▸ MATERIAL PROVIDED
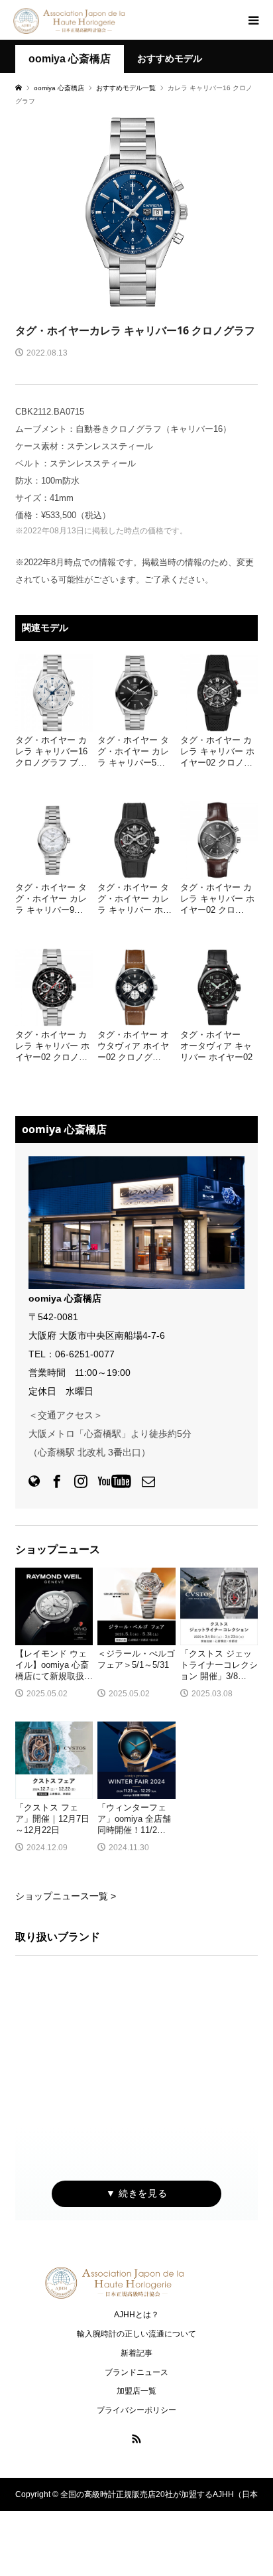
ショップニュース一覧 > (65, 1896)
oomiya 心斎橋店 (69, 58)
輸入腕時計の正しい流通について (136, 2334)
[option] (136, 212)
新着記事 (136, 2353)
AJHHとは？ (136, 2314)
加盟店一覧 (136, 2391)
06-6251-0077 (85, 1354)
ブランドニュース (136, 2372)
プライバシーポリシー (136, 2410)
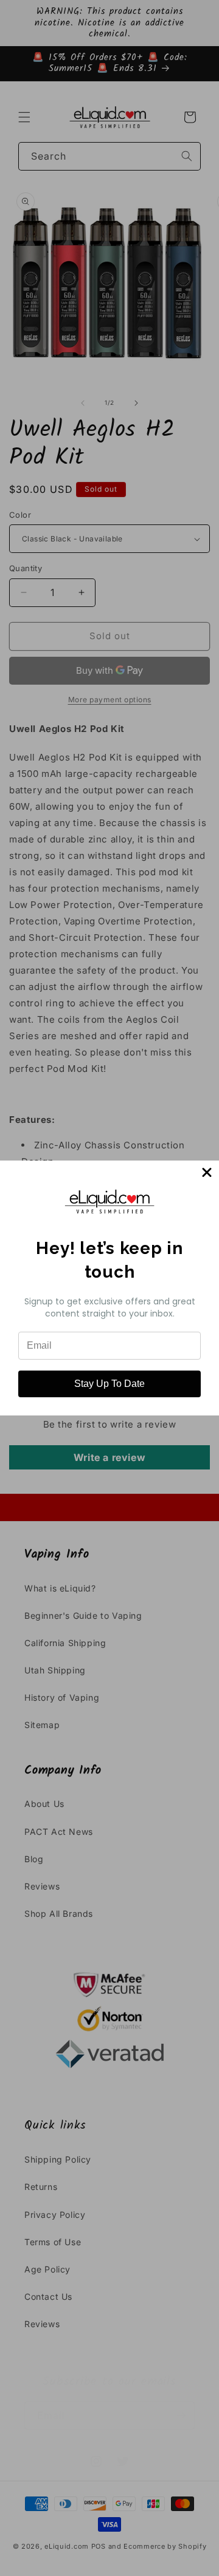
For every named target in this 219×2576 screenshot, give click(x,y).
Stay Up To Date (109, 1383)
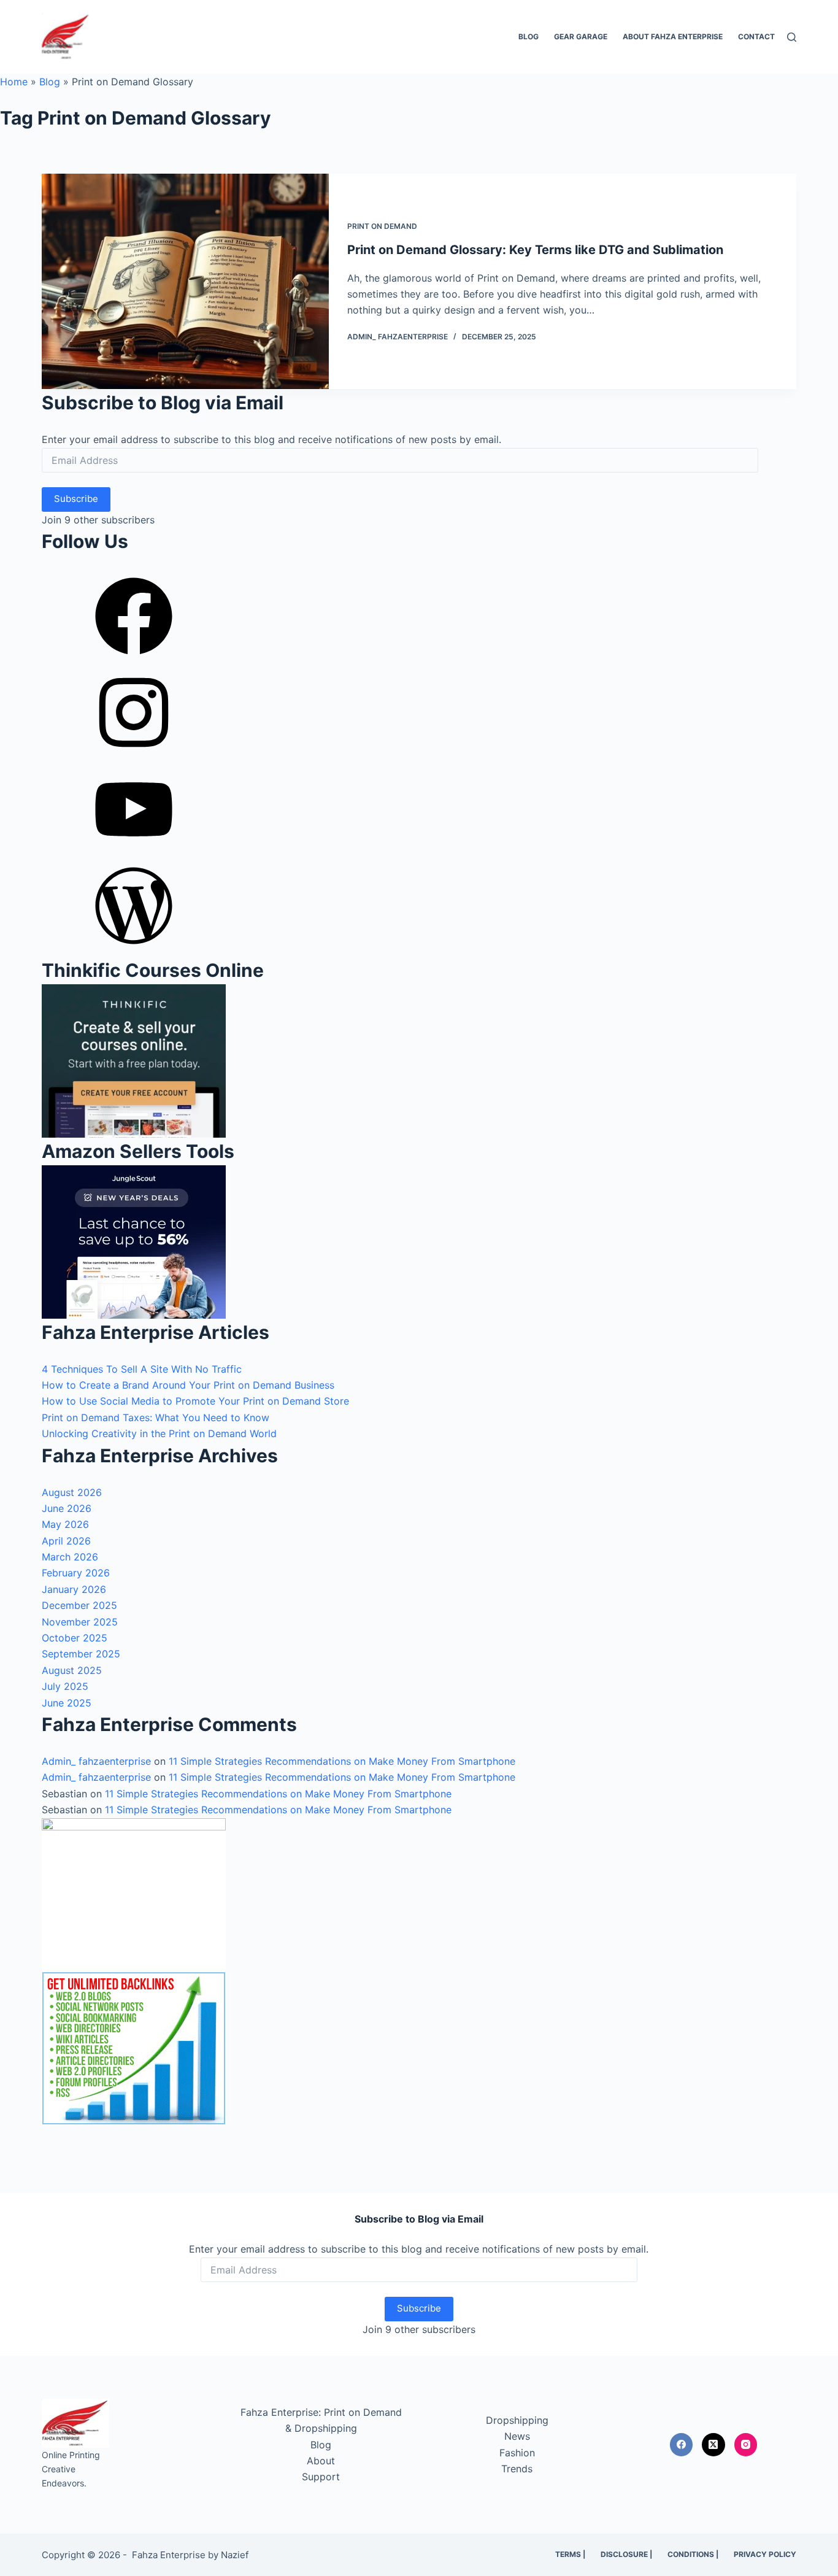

▸ TASK INSTRUCTIONS
All the material above must be copied exactly, and no picture belongs in the copy.

▸ EXERCISE OUTPUT
ショップニュース一覧 > (65, 1896)
oomiya 心斎橋店 (69, 58)
輸入腕時計の正しい流通について (136, 2334)
[option] (136, 212)
新着記事 (136, 2353)
AJHHとは？ (136, 2314)
加盟店一覧 (136, 2391)
06-6251-0077 (85, 1354)
ブランドニュース (136, 2372)
プライバシーポリシー (136, 2410)
For every named target in this 219×2576 screenshot, give click(x,y).
Stay Up To Date (109, 1383)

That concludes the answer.